The reply must repeat each entry exactly and contain no pictures.

---*---

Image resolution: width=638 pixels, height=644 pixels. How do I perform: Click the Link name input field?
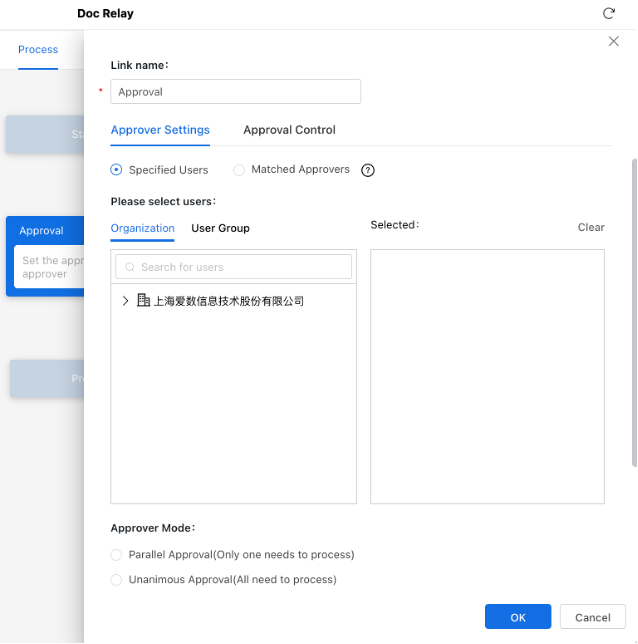235,92
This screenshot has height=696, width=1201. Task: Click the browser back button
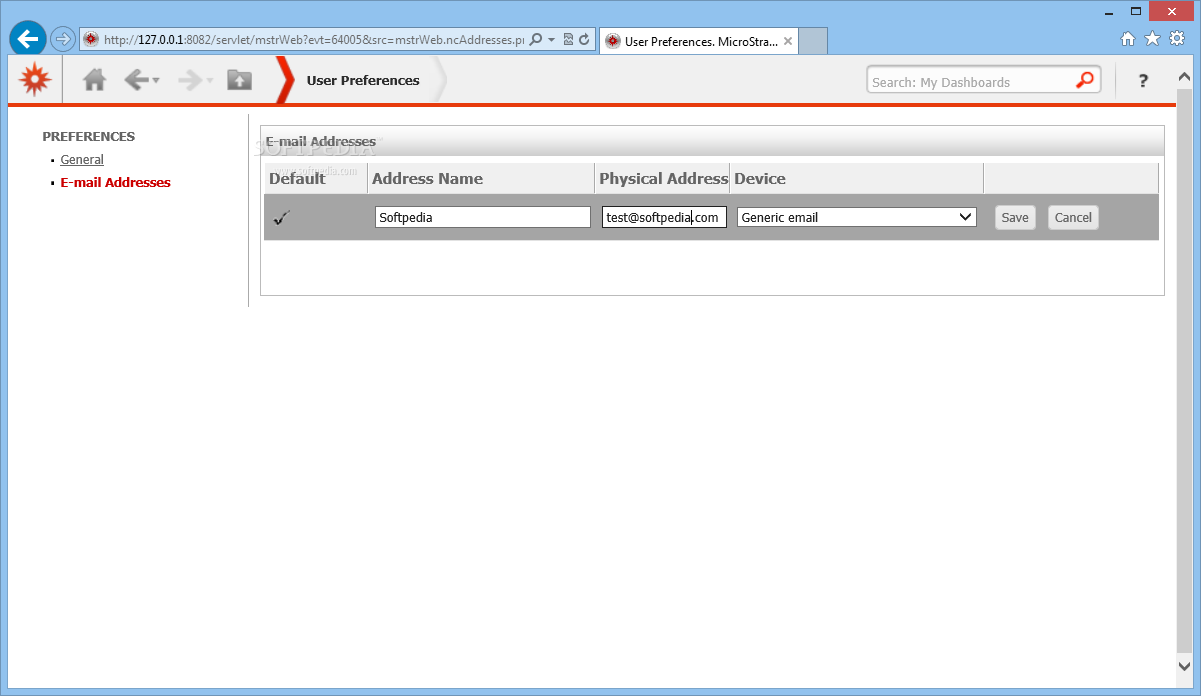coord(28,39)
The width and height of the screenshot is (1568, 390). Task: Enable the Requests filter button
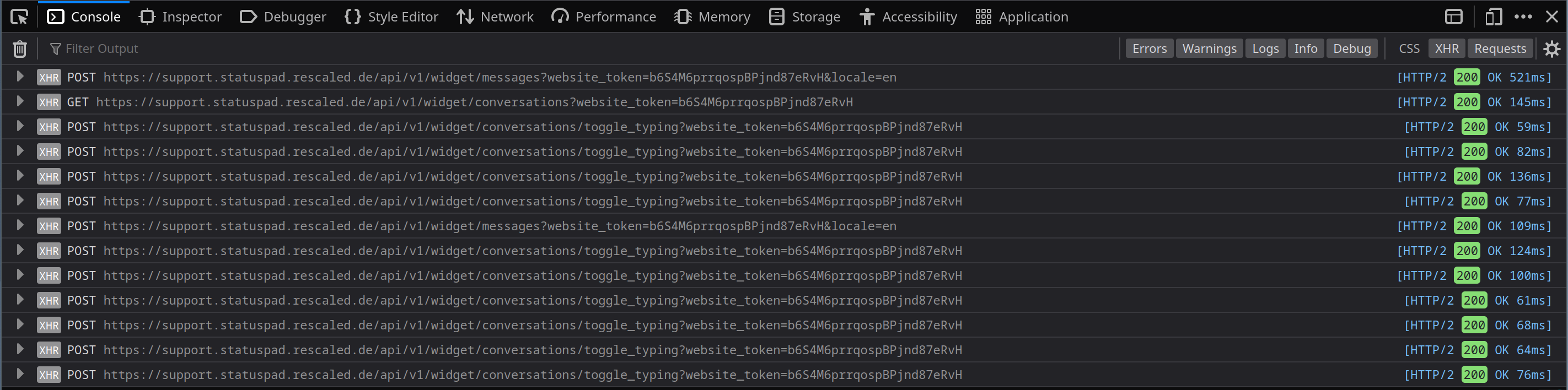tap(1500, 48)
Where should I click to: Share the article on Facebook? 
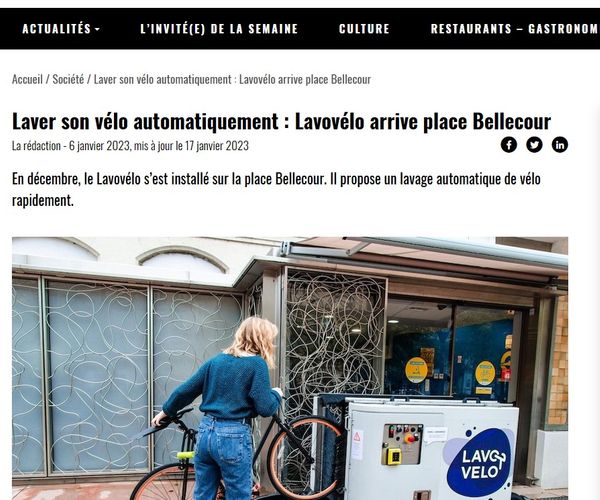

---*---

REPLY:
Image resolution: width=638 pixels, height=644 pixels. How do I perform: Click the Link name input field?
235,92
This screenshot has height=696, width=1201. Task: Click the browser back button
coord(28,39)
The width and height of the screenshot is (1568, 390). Task: Enable the Requests filter button
tap(1500, 48)
Where should I click to: Share the article on Facebook? 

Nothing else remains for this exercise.